Consumer leaves or dies: A clean shutdown sends a LeaveGroup request immediately. An ungraceful crash — OOM kill, network partition, or pod eviction — is detected only when the session timeout expires. Until then, the coordinator waits, holding back the rebalance. Partitions assigned to the dead consumer are not reassigned until that timeout fires, meaning those partitions accumulate lag silently while the group waits.
Heartbeat timeout / session timeout: Consumers send periodic heartbeats to the coordinator to prove they're alive. If session.timeout.ms elapses without a heartbeat (default: 45,000 ms), the coordinator marks that consumer as dead and triggers a rebalance. GC pauses, full stop-the-world collections, or CPU starvation on a shared Kubernetes node can all cause heartbeat misses without the consumer actually being dead.
max.poll.interval.ms breach: If a consumer hasn't called poll() within the configured interval (default: 300,000 ms — 5 minutes), the client-side library proactively sends a LeaveGroup, triggering a rebalance. This is particularly nasty because it happens silently from the broker's perspective and the consumer log may not clearly indicate the root cause.

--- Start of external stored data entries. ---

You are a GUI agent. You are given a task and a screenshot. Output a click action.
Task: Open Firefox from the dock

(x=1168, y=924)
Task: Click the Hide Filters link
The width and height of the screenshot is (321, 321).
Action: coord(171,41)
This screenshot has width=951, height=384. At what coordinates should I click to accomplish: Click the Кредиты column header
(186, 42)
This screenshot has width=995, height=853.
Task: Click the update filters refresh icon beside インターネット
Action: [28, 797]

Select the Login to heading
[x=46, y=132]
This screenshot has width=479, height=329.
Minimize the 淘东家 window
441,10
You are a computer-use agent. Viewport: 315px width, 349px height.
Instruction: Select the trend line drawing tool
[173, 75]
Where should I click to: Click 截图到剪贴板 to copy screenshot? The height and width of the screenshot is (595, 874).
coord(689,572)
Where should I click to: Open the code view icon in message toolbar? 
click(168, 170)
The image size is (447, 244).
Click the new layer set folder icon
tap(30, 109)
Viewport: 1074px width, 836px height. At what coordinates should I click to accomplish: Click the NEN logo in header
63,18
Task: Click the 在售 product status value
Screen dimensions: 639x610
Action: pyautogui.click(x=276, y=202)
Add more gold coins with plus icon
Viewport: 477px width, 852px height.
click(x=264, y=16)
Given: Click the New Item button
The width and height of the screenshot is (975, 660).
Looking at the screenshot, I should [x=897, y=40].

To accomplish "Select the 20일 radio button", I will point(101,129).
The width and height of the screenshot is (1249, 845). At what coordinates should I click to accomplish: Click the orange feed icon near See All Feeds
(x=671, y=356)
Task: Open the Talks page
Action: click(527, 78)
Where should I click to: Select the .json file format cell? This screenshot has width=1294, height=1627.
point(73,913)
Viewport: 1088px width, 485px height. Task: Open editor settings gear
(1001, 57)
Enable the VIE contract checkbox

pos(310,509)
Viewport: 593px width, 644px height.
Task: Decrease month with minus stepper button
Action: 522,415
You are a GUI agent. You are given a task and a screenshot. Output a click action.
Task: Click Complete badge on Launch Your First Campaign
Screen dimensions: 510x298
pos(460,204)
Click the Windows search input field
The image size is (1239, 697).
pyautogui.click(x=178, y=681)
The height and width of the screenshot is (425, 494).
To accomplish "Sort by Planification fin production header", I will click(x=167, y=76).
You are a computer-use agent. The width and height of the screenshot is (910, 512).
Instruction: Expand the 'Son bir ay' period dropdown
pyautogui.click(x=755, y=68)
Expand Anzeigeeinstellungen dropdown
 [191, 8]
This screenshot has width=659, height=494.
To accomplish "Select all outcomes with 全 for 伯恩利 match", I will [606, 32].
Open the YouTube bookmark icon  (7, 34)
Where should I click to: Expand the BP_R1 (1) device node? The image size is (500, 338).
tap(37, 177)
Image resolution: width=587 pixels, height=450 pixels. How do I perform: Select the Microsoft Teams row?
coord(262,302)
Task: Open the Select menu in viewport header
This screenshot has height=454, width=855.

Topic partition count change: Adding partitions to a topic (a common scaling operation) invalidates the existing assignment and triggers a full rebalance for all subscriber groups. This is often underappreciated — teams add partitions thinking it's a pure broker operation, unaware that every consumer group subscribed to that topic will pause briefly.
2. Eager (Stop-the-World) vs Cooperative Sticky Rebalancing
The original Kafka rebalance protocol — still the default in many frameworks — is called the eager protocol. Every consumer in the group revokes ALL its partition assignments before the new assignment is computed and distributed. Think of it as a full stop: every consumer stops processing, every partition becomes unowned, the leader computes new assignments, and only then do consumers resume with their new partitions. The duration of this pause is proportional to the group size and the network round-trips involved.
The Cooperative Sticky Assignor (introduced in Kafka 2.4, matured in 2.5+) fundamentally changes this. Instead of revoking everything first, the protocol operates in two phases. In the first phase, the coordinator identifies only which partitions need to move to new owners. Consumers that retain their assignments continue processing throughout this phase — the rebalance is invisible to them. Only in the second phase do the consumers that must give up specific partitions revoke those partitions, and the receiving consumers claim them. The majority of partitions are never interrupted.
// Spring Kafka consumer factory — switch to CooperativeStickyAssignor
@Bean
public ConsumerFactory<String, PaymentEvent> consumerFactory() {
Map<String, Object> props = new HashMap<>();
props.put(ConsumerConfig.BOOTSTRAP_SERVERS_CONFIG, bootstrapServers);
props.put(ConsumerConfig.GROUP_ID_CONFIG, "payment-processor-group");
props.put(ConsumerConfig.KEY_DESERIALIZER_CLASS_CONFIG, StringDeserializer.class);
props.put(ConsumerConfig.VALUE_DESERIALIZER_CLASS_CONFIG, JsonDeserializer.class);
// Switch from default RangeAssignor to CooperativeStickyAssignor
props.put(ConsumerConfig.PARTITION_ASSIGNMENT_STRATEGY_CONFIG,
CooperativeStickyAssignor.class.getName());
// When migrating FROM eager to cooperative, use the transition list:
// props.put(ConsumerConfig.PARTITION_ASSIGNMENT_STRATEGY_CONFIG,
// List.of(CooperativeStickyAssignor.class, RangeAssignor.class).toString());
// Remove RangeAssignor after one full rolling restart cycle.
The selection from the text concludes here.